AVAILABLE RECORDS:
·····

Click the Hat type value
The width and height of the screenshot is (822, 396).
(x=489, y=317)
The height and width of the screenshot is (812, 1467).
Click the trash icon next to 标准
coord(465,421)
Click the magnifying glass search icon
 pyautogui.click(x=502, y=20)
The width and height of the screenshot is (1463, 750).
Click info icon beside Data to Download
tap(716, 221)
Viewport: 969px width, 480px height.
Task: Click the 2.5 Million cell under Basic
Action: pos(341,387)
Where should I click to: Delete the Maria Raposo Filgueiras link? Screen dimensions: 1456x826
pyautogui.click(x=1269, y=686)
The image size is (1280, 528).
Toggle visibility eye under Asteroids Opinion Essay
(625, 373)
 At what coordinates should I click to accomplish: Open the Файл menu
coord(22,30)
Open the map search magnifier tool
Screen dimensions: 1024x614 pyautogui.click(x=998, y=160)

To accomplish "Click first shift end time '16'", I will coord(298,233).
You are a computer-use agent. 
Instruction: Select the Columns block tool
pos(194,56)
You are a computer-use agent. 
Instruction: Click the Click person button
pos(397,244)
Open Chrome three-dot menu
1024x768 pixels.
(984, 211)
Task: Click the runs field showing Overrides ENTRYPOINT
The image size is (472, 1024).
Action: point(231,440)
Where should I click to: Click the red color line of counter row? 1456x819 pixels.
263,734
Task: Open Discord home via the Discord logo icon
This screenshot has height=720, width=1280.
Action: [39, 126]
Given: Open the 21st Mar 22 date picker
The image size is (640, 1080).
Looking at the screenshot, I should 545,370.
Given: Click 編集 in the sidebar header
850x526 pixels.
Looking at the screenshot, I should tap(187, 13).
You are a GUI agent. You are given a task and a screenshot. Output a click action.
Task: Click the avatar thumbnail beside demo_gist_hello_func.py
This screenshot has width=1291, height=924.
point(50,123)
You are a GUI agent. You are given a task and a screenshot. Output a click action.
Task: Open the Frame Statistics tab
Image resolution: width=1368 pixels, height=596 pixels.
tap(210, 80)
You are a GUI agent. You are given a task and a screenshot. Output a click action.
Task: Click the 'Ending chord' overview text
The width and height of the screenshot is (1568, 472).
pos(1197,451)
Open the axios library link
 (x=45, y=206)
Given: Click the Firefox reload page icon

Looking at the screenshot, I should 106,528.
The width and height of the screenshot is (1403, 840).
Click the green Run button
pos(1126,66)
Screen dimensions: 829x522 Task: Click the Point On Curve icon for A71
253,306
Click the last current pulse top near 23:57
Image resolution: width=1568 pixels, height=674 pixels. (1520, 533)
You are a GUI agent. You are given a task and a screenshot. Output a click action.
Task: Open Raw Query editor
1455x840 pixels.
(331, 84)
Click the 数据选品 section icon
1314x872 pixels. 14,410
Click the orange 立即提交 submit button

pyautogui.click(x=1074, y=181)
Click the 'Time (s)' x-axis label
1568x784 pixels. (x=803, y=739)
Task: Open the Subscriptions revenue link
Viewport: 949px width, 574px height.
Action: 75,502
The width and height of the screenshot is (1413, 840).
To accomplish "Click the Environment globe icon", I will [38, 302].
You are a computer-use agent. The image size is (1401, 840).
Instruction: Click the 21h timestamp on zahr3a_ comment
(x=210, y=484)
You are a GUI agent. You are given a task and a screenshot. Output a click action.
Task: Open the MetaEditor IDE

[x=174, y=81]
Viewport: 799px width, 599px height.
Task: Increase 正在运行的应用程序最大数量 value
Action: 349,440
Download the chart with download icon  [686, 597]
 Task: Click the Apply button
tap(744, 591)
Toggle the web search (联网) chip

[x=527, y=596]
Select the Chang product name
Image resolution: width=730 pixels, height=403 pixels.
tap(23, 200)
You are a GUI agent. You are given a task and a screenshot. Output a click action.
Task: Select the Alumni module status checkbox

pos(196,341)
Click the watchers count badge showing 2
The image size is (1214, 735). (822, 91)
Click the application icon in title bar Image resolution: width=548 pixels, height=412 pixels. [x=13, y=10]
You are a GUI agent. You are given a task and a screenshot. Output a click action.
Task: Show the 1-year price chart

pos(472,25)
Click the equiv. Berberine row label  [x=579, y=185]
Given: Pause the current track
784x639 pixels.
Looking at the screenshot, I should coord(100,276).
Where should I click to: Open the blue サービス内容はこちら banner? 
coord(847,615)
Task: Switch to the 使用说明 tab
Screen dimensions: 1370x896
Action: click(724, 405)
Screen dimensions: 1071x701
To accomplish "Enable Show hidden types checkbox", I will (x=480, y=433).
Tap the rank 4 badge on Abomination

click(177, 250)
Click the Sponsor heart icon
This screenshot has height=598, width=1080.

·····

STATED GOAL: Reproduce the entire listing above word for word.

FINISHED EXERCISE:
Click the Hat type value
The width and height of the screenshot is (822, 396).
(x=489, y=317)
The height and width of the screenshot is (812, 1467).
Click the trash icon next to 标准
coord(465,421)
Click the magnifying glass search icon
 pyautogui.click(x=502, y=20)
The width and height of the screenshot is (1463, 750).
Click info icon beside Data to Download
tap(716, 221)
Viewport: 969px width, 480px height.
Task: Click the 2.5 Million cell under Basic
Action: pos(341,387)
Where should I click to: Delete the Maria Raposo Filgueiras link? Screen dimensions: 1456x826
pyautogui.click(x=1269, y=686)
The image size is (1280, 528).
Toggle visibility eye under Asteroids Opinion Essay
(625, 373)
 At what coordinates should I click to accomplish: Open the Файл menu
coord(22,30)
Open the map search magnifier tool
Screen dimensions: 1024x614 pyautogui.click(x=998, y=160)

To accomplish "Click first shift end time '16'", I will coord(298,233).
You are a computer-use agent. 
Instruction: Select the Columns block tool
pos(194,56)
You are a computer-use agent. 
Instruction: Click the Click person button
pos(397,244)
Open Chrome three-dot menu
1024x768 pixels.
(984, 211)
Task: Click the runs field showing Overrides ENTRYPOINT
The image size is (472, 1024).
Action: point(231,440)
Where should I click to: Click the red color line of counter row? 1456x819 pixels.
263,734
Task: Open Discord home via the Discord logo icon
This screenshot has height=720, width=1280.
Action: [39, 126]
Given: Open the 21st Mar 22 date picker
The image size is (640, 1080).
Looking at the screenshot, I should 545,370.
Given: Click 編集 in the sidebar header
850x526 pixels.
Looking at the screenshot, I should tap(187, 13).
You are a GUI agent. You are given a task and a screenshot. Output a click action.
Task: Click the avatar thumbnail beside demo_gist_hello_func.py
This screenshot has width=1291, height=924.
point(50,123)
You are a GUI agent. You are given a task and a screenshot. Output a click action.
Task: Open the Frame Statistics tab
Image resolution: width=1368 pixels, height=596 pixels.
tap(210, 80)
You are a GUI agent. You are given a task and a screenshot. Output a click action.
Task: Click the 'Ending chord' overview text
The width and height of the screenshot is (1568, 472).
pos(1197,451)
Open the axios library link
 (x=45, y=206)
Given: Click the Firefox reload page icon

Looking at the screenshot, I should 106,528.
The width and height of the screenshot is (1403, 840).
Click the green Run button
pos(1126,66)
Screen dimensions: 829x522 Task: Click the Point On Curve icon for A71
253,306
Click the last current pulse top near 23:57
Image resolution: width=1568 pixels, height=674 pixels. (1520, 533)
You are a GUI agent. You are given a task and a screenshot. Output a click action.
Task: Open Raw Query editor
1455x840 pixels.
(331, 84)
Click the 数据选品 section icon
1314x872 pixels. 14,410
Click the orange 立即提交 submit button

pyautogui.click(x=1074, y=181)
Click the 'Time (s)' x-axis label
1568x784 pixels. (x=803, y=739)
Task: Open the Subscriptions revenue link
Viewport: 949px width, 574px height.
Action: 75,502
The width and height of the screenshot is (1413, 840).
To accomplish "Click the Environment globe icon", I will [38, 302].
You are a computer-use agent. The image size is (1401, 840).
Instruction: Click the 21h timestamp on zahr3a_ comment
(x=210, y=484)
You are a GUI agent. You are given a task and a screenshot. Output a click action.
Task: Open the MetaEditor IDE

[x=174, y=81]
Viewport: 799px width, 599px height.
Task: Increase 正在运行的应用程序最大数量 value
Action: 349,440
Download the chart with download icon  [686, 597]
 Task: Click the Apply button
tap(744, 591)
Toggle the web search (联网) chip

[x=527, y=596]
Select the Chang product name
Image resolution: width=730 pixels, height=403 pixels.
tap(23, 200)
You are a GUI agent. You are given a task and a screenshot. Output a click action.
Task: Select the Alumni module status checkbox

pos(196,341)
Click the watchers count badge showing 2
The image size is (1214, 735). (822, 91)
Click the application icon in title bar Image resolution: width=548 pixels, height=412 pixels. [x=13, y=10]
You are a GUI agent. You are given a task and a screenshot. Output a click action.
Task: Show the 1-year price chart

pos(472,25)
Click the equiv. Berberine row label  [x=579, y=185]
Given: Pause the current track
784x639 pixels.
Looking at the screenshot, I should coord(100,276).
Where should I click to: Open the blue サービス内容はこちら banner? 
coord(847,615)
Task: Switch to the 使用说明 tab
Screen dimensions: 1370x896
Action: click(724, 405)
Screen dimensions: 1071x701
To accomplish "Enable Show hidden types checkbox", I will (x=480, y=433).
Tap the rank 4 badge on Abomination

click(177, 250)
Click the Sponsor heart icon
This screenshot has height=598, width=1080.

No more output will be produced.